Reise aus Österreich - Winter Reisenotizen … Schweiz 2006

Der Vierwaldstättersee

(engl. Lake Lucerne, franz. Lac des Quatre Cantons, it. Lago dei Quattro Cantoni/Lago di Lucerna, romanisch Lag Lucerna) ist ein von hohen Bergen umgebener, fjordartiger See in der Zentralschweiz (434 m ü. M., 114 km2, bis 214 m tief).

Der Vierwaldstättersee wird von der Reuss durchflossen; von deren Einmündung bis zum Ausfluss ist er 38 km lang. Er ist in mehrere Becken gegliedert: Luzerner Bucht, Küssnachter Bucht und Alpnachersee, die Buchten von Horw, Stansstad, Weggis, Buochs, Gersau sowie der Urnersee. Die Küstenlinie beträgt 115 km; das Einzugsgebiet ist 1831 km2 gross.

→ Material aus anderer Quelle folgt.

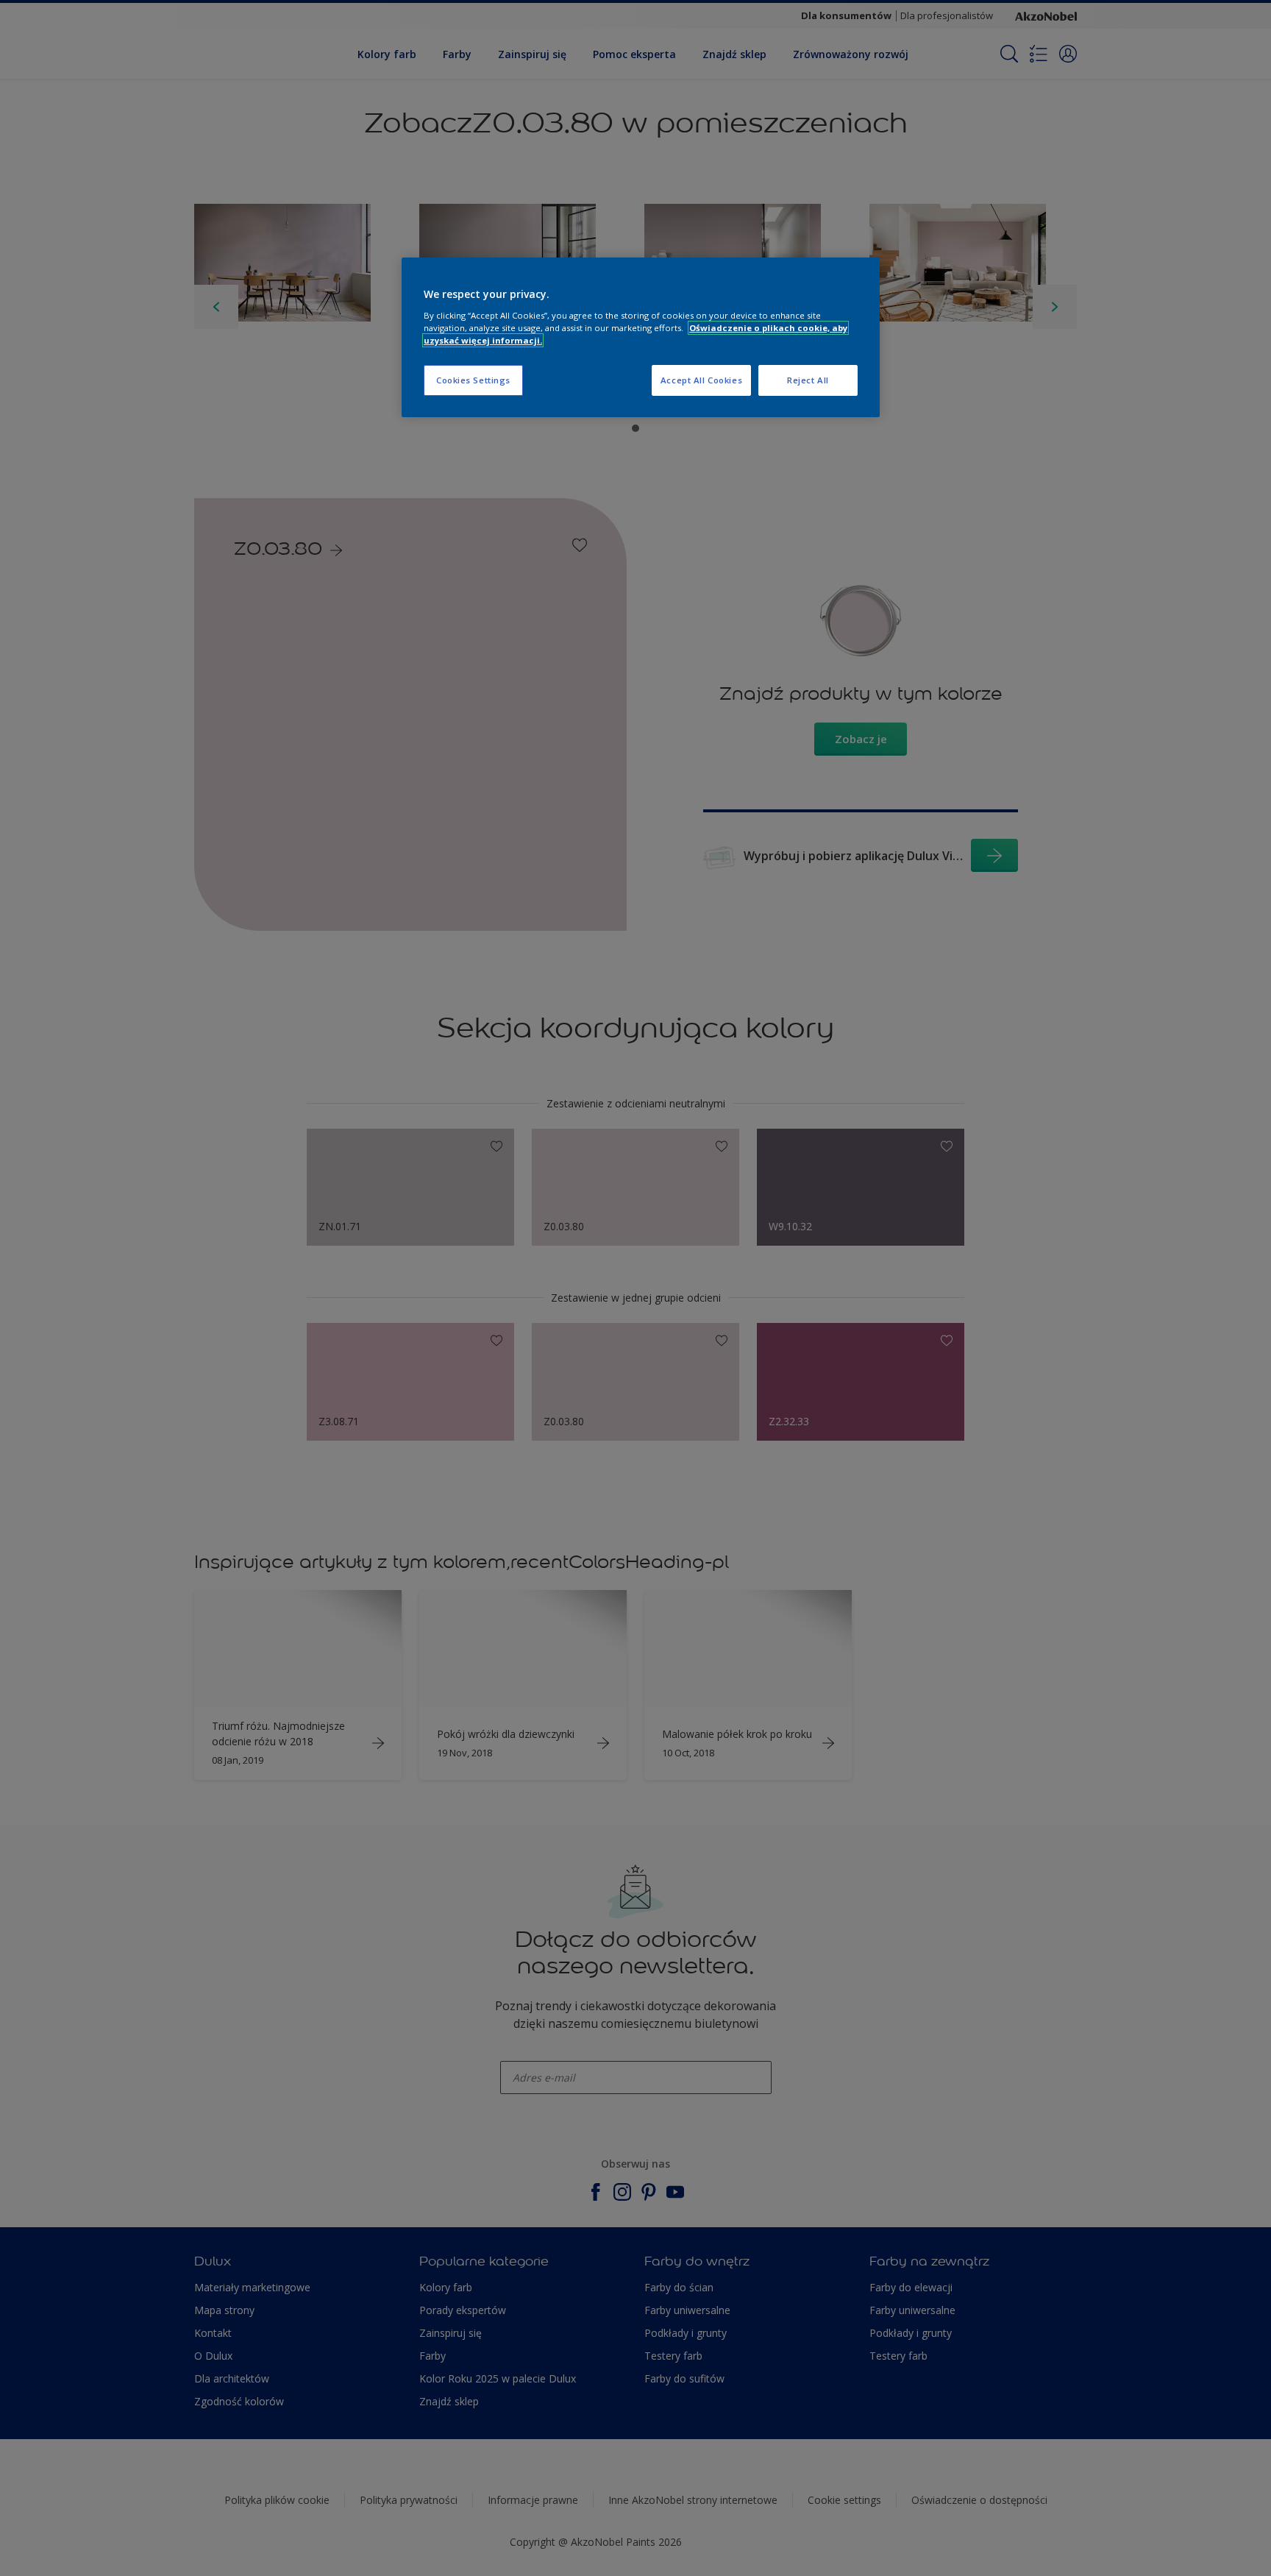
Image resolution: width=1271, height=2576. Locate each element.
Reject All (808, 380)
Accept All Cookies (701, 380)
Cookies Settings (473, 380)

Die Reuss kommt als Bergfluss aus dem Gotthard-Massiv, bringt grosse Mengen Material aus den Bergen, Geschiebe, so hat sich die Delta inzwischen um 10 km weiter nördlich in den Urnersee verschoben. Der Reussgletscher hat am Ende der letzten Eiszeit vor 12.000 Jahren den See hinterlassen, im Luzerner "Gletschergarten" erzählt eine anschauliche Dokumentation die Geschichte der Alpen, der Eiszeiten und ihrer Gletscher.

Im Bereich des Reussdeltas zwischen Flüelen und Seedorf wird der See teilweise wieder aufgeschüttet. So entstehen aus dem Ausbruchmaterial des Umfahrungstunnel Flüelen und des Gotthard-Basistunnel wieder Flachwasserzonen, die durch den Kiesabbau verschwunden sind.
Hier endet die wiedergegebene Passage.